India’s prominence in manufacturing has had an unintended, yet powerful, impact on one of Britain’s premium shirtmakers. The Pink brand, which has operations worldwide and a headquarters in London, manufactures its signature product in India.

Since its acquisition by LVMH in 2003, Pink has not been able to distinguish itself from the legions of other premium tailoring brands. When manufacture shifted to China, production quality decreased, leading to a less positive perception.

Now, John Ray, creative director at Pink – and formerly of fellow tailor Dunhill – has spearheaded a rebrand that seeks to improve the fortunes of the brand. Renaming the company from Thomas Pink to Pink Shirtmaker London, the company is reclaiming ground it has lost due to poor brand consistency, quality and design strategy.  

Christopher Zanardi-Landi, president & CEO of Thomas Pink, says, “Our mission is to be the reference point for British shirt-making, realising our opportunity to expand and develop the business and broaden our appeal across categories. Shirts remain at the heart of everything we do. By paying tribute to the original values of Pink we can create a new and contemporary vision that brings back fun and excitement to shirting.”

In terms of design, Pink is going back to basics. One of the challenges was that the British shirts were no longer made in Britain or comprised of British materials. To shift this, Pink has taken British tailoring to Indian manufacturing. It has upped the game for its Indian manufacturers by blending British design with quality Indian production, yielding an original result: a return to the classic British shirt.

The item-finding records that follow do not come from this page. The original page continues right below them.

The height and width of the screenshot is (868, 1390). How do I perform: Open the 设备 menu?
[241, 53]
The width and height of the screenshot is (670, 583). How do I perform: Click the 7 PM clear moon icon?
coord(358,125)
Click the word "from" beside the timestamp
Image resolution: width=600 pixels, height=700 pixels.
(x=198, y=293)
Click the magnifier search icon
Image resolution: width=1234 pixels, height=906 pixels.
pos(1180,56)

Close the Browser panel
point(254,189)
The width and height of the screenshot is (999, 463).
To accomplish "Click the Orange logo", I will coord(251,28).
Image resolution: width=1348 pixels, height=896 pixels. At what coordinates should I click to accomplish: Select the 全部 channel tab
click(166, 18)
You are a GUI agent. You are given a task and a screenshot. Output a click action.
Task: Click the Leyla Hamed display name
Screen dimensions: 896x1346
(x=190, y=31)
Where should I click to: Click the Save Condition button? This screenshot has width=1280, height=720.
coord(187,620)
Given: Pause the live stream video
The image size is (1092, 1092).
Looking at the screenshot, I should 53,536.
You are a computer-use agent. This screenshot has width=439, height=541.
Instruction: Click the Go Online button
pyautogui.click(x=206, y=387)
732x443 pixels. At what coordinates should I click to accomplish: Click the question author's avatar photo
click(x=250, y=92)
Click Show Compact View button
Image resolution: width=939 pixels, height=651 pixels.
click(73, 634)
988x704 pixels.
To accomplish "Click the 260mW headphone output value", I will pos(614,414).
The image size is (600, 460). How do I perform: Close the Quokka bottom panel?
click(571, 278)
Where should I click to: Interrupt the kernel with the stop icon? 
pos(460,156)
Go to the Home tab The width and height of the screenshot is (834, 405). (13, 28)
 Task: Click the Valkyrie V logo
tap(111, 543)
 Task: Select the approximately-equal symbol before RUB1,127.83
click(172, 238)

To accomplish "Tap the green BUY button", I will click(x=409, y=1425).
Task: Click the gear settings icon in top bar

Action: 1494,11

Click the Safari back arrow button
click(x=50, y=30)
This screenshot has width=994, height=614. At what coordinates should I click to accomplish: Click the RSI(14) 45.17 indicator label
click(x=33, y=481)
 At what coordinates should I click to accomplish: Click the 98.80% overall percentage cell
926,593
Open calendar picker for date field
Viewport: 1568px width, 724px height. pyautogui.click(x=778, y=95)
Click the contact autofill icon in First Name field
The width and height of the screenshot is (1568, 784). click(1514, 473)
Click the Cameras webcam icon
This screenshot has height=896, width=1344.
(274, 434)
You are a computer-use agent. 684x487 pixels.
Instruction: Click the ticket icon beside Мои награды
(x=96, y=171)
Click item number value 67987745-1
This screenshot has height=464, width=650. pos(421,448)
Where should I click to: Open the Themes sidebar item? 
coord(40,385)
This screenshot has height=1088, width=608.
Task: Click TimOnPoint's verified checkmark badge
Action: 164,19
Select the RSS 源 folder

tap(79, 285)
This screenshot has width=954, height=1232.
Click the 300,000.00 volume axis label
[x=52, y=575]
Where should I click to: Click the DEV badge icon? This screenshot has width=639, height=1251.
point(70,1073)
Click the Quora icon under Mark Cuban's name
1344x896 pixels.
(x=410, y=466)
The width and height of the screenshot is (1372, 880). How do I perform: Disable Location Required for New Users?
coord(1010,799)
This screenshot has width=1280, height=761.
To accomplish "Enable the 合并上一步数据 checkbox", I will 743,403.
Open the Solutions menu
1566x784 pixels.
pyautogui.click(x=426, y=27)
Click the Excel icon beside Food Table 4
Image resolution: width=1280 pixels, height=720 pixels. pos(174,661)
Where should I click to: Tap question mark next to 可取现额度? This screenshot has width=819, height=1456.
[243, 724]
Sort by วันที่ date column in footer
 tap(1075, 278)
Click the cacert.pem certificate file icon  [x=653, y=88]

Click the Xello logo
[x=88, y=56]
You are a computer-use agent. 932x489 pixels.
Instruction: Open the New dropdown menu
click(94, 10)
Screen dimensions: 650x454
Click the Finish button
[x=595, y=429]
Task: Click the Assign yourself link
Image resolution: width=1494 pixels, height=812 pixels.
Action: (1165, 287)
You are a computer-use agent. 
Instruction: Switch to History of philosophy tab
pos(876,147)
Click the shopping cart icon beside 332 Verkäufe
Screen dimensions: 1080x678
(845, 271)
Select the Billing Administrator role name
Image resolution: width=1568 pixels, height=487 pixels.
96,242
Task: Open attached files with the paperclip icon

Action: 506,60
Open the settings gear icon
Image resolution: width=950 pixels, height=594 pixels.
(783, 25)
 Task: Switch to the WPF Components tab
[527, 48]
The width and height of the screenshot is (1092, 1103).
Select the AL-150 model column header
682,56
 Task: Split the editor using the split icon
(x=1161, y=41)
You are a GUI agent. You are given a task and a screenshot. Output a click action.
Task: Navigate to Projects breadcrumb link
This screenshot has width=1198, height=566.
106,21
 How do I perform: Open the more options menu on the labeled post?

In addition to the product redevelopment, Pink’s in-store experience will be redeveloped and the company has eliminated all of its international franchises, barring those in India, which it is repurchasing, allowing for a more consistent brand implementation across all of its markets.

Ultimately, its a shift in brand strategy and design that is aiming at not being too disruptive so as to be unrecognisable, but still redevelop the brand so it can offer a better experience to its customers around the world.